The Evidence Percentage value controls the stringency used by the Trace Quality Evaluation system to make unambiguous calls in the consensus sequence. The default setting for Evidence Percentage was chosen as the value that yielded the highest consensus accuracy among a test set of fluorescence trace data obtained from a genome sequencing center. You may want to adjust this value for data sets of different quality, or when you expect to find heterozygous positions in sequence reads. For more information, see Controlling Ambiguity Calling.

 

Majority lets you set the Majority Percentage: the minimum percentage of identical residues at each position required to identify the consensus base at this position. Ambiguous bases in the consensus denote a column of bases whose constituents do not meet this threshold.
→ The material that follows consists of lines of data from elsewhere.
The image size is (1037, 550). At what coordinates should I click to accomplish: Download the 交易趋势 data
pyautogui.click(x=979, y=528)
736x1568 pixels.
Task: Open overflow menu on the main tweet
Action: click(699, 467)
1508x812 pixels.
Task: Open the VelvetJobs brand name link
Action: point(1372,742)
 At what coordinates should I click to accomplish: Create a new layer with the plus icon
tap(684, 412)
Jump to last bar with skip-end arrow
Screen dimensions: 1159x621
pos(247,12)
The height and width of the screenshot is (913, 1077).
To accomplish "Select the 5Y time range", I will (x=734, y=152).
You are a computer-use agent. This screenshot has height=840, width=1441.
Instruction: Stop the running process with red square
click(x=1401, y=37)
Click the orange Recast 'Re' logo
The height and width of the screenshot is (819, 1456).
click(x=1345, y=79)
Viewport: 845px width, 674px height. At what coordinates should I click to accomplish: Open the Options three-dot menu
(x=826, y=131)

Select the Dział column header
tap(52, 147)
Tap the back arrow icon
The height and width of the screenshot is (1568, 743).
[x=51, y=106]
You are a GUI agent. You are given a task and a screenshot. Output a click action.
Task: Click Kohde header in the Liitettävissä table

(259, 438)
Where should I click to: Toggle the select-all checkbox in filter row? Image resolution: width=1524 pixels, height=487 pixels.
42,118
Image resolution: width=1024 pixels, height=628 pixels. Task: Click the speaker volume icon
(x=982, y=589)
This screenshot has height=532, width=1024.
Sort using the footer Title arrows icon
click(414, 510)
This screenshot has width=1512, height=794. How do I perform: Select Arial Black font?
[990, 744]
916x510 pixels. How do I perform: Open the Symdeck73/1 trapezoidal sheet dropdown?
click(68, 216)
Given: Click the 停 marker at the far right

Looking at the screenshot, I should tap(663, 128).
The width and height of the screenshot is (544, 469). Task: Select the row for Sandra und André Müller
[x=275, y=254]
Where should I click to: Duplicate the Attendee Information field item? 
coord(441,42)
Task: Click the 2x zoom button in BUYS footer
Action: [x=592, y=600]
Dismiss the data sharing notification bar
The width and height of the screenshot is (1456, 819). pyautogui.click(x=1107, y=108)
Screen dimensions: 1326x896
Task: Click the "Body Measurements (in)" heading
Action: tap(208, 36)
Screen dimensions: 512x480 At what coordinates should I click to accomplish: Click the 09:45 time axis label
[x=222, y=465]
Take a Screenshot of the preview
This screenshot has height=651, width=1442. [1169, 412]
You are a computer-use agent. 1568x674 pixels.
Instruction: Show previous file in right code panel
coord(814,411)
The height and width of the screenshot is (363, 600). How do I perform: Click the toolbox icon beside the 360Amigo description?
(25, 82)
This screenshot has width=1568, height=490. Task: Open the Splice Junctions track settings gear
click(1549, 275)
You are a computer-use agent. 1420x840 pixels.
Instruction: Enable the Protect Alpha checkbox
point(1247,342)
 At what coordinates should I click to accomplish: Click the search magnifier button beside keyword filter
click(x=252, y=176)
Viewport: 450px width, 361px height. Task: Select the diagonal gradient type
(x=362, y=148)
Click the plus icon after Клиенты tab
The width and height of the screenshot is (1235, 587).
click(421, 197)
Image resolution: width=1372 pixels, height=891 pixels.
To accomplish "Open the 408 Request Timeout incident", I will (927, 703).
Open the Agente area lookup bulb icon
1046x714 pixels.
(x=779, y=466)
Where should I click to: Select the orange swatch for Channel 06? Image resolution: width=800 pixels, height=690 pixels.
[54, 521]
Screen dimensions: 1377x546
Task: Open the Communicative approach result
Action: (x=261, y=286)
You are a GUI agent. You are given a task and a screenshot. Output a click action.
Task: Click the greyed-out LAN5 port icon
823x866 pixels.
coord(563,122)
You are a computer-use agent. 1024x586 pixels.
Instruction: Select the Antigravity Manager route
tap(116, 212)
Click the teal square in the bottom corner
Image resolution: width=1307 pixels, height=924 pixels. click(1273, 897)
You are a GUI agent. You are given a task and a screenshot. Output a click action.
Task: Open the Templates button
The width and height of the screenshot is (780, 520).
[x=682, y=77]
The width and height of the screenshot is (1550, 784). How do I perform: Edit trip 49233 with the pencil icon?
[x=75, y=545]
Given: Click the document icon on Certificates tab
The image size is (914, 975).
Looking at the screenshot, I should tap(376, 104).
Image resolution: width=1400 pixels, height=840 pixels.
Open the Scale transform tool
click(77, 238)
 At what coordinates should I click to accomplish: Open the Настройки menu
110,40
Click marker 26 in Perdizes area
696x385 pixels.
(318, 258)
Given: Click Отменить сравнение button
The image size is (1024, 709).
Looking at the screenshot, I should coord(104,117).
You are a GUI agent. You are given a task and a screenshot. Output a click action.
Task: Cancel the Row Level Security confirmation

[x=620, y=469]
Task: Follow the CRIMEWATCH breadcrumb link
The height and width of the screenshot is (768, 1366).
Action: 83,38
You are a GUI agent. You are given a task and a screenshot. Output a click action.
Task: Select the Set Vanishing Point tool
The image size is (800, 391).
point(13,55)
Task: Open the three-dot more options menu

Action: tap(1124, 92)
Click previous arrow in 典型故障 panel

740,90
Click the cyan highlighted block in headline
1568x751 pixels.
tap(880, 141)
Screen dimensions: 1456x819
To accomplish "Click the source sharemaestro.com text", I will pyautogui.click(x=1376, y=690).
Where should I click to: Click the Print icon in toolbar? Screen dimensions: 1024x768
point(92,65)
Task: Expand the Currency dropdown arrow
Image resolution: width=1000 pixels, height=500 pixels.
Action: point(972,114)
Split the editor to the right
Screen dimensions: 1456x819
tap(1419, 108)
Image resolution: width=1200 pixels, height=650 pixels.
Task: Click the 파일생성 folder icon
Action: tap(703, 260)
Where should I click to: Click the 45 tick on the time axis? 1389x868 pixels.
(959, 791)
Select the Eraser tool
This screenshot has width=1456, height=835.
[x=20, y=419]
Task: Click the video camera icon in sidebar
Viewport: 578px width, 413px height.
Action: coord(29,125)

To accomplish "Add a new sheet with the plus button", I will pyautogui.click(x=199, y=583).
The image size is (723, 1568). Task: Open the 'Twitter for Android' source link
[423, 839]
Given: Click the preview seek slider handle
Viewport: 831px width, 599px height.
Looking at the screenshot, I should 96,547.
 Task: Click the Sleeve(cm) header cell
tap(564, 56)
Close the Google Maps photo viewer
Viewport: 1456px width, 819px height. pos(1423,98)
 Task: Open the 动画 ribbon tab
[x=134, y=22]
Ambiguous codes are assigned in these cases.

 

      Uniform Weights, when checked, makes every residue equal in scoring value for an assembly.

 

      Quality Weights can be applied when constituent sequences are derived from chromatogram files. The bases called by the base caller are weighted according to the quality of the underlying sequence trace data, so that poorer quality data are de-emphasized in calling the consensus. This method can yield superior results to uniform or trapezoidal weighting but is usually not as accurate as using Trace Evidence, because Trace Evidence adjusts the quality weights taking into account competing evidence for other bases in each peak region of the chromatogram.

 

      Trapezoidal Weights improves the accuracy of the consensus by de-emphasizing data toward the 5’ and 3’ ends of gel reads, on the assumption that the terminal portions of sequence reads are less reliable than the middle regions.

 

Less Weight before Residue reduces the weight used to calculate the consensus sequence for bases before the indicated position, for each constituent sequence in a project.

 

Less Weight after Residue reduces the weight used to calculate the consensus sequence for bases after the indicated position, for each constituent sequence in a project.